Brasília, 12/9/2018 - Agora ficou mais fácil e rápido para o cidadão ficar informado se sua situação se enquadra na principal forma de obtenção de pensões alimentícias no exterior: a Convenção da Haia sobre Alimentos. O Departamento de Recuperação de Ativos e Cooperação Jurídica Internacional, da Secretaria Nacional de Justiça (DRCI/SNJ), disponibilizou um formulário online e interativo que complementa o espaço no portal do Ministério da Justiça já dedicado ao assunto: www.justica.gov.br/alimentos.

Nos casos em que a Convenção da Haia não é aplicada, a ferramenta informa sobre o canal especializado de atendimento para resolver a questão; uma vez que existem outros acordos e práticas internacionais aplicáveis.
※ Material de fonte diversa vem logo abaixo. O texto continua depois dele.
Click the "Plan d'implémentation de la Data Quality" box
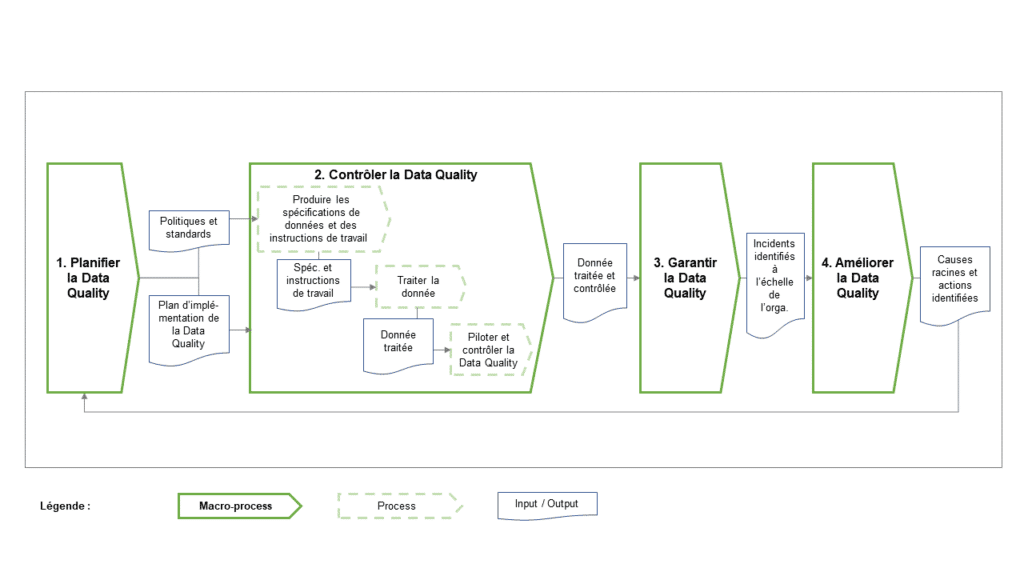Viewport: 1024px width, 576px height. pyautogui.click(x=188, y=328)
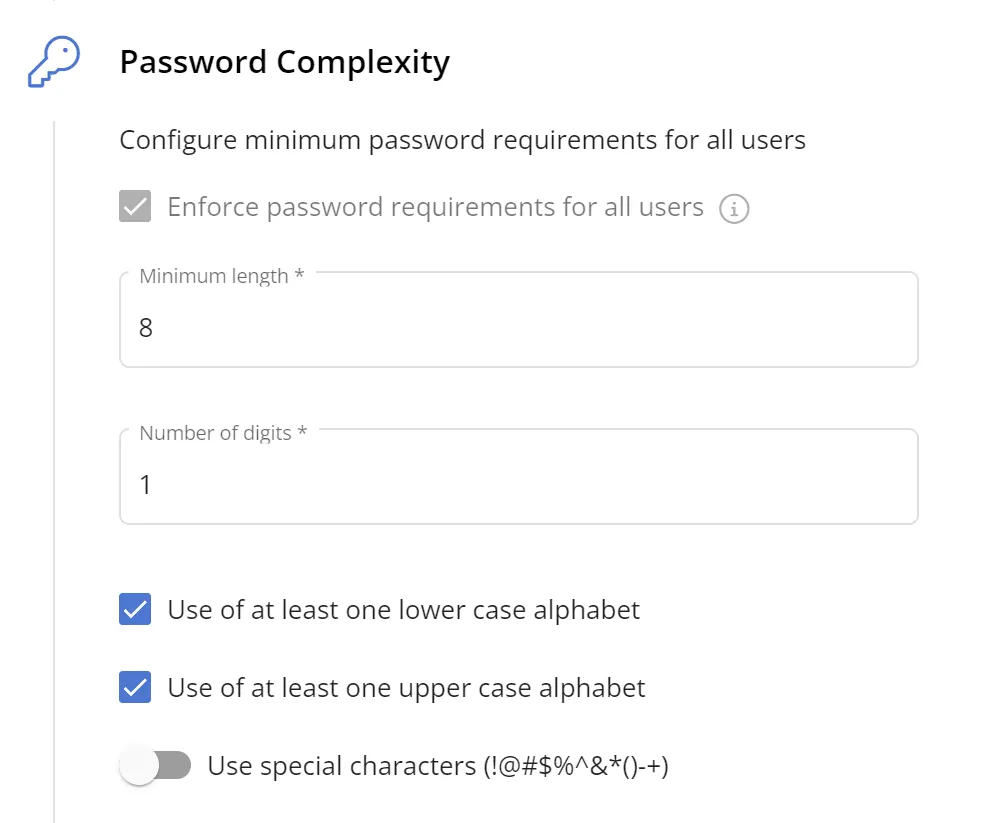The image size is (982, 823).
Task: Click the 'Number of digits' floating field label
Action: (222, 433)
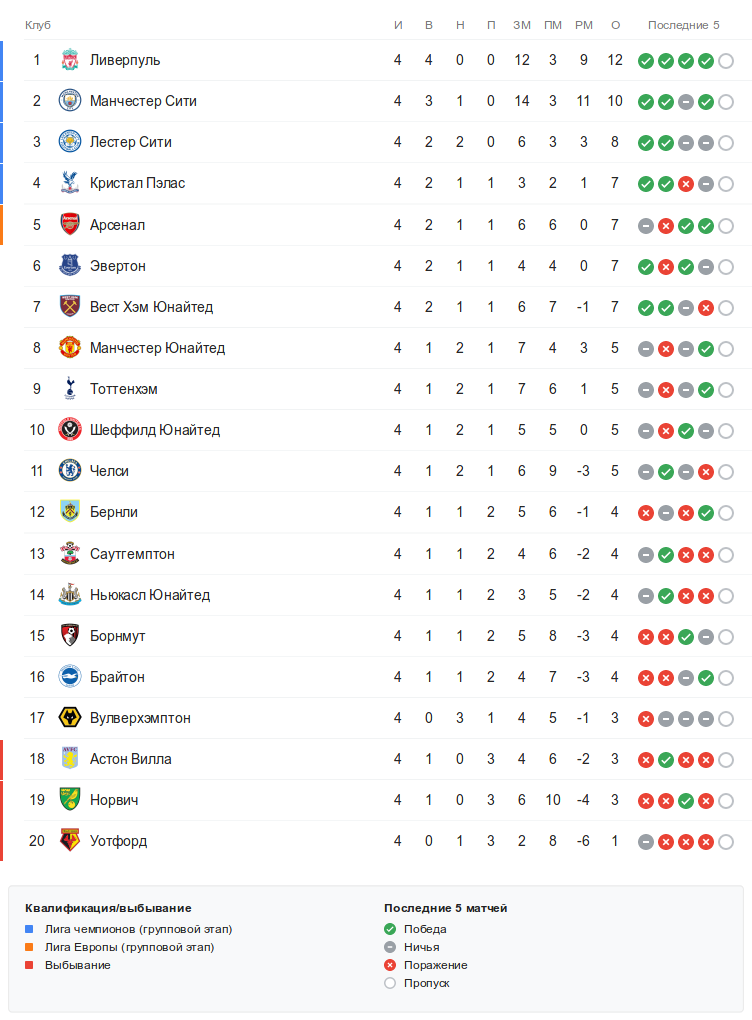Viewport: 752px width, 1020px height.
Task: Click the 'Клуб' column header
Action: click(x=38, y=25)
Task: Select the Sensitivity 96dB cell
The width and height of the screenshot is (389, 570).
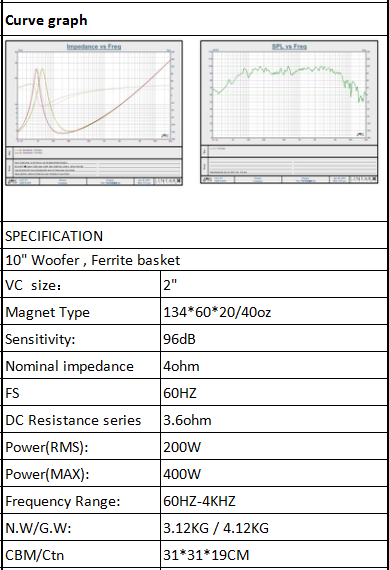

“A vantagem dessa nova ferramenta é que ela funciona como um aplicativo, mas não precisa de instalação pelo usuário”, esclarece a diretora do DRCI, Camila Colares.

Outras possibilidades como, por exemplo, modificação (aumento ou diminuição) ou exoneração (dispensa) do pagamento de pensões alimentícias também podem ser esclarecidas pelas informações contidas no portal.

 “É importante ressaltar que o pagamento de alimentos pode ser requisitado quando o(a) progenitor(a) estiver morando em outro país ou for estrangeiro(a). Hoje, vários tratados internacionais permitem solicitar e conseguir o pagamento de pensões alimentícias no exterior”, explica Colares. Entretanto, antes de requerer a pensão alimentícia, é preciso definir em que acordo internacional será baseado o pedido de cooperação. “É justamente aí que a ferramenta interativa e o site ajudam”, acrescenta.

Essa decisão, que pode ser apoiada pela ferramenta interativa, deve levar em conta o país de destino, a fase em que se encontra eventual ação judicial em andamento, se já existe decisão judicial anterior sobre os alimentos e qual é a estratégia da pessoa a que o pedido se refere (parte interessada), geralmente definida com o apoio do seu advogado ou defensor público.

O portal www.justica.gov.br/alimentos traz, ainda, publicações da Conferência da Haia sobre o assunto, as quais foram traduzidas para o português: Relatório Explicativo da Convenção da Haia sobre Alimentos e Manual dos Analistas de Casos da Convenção.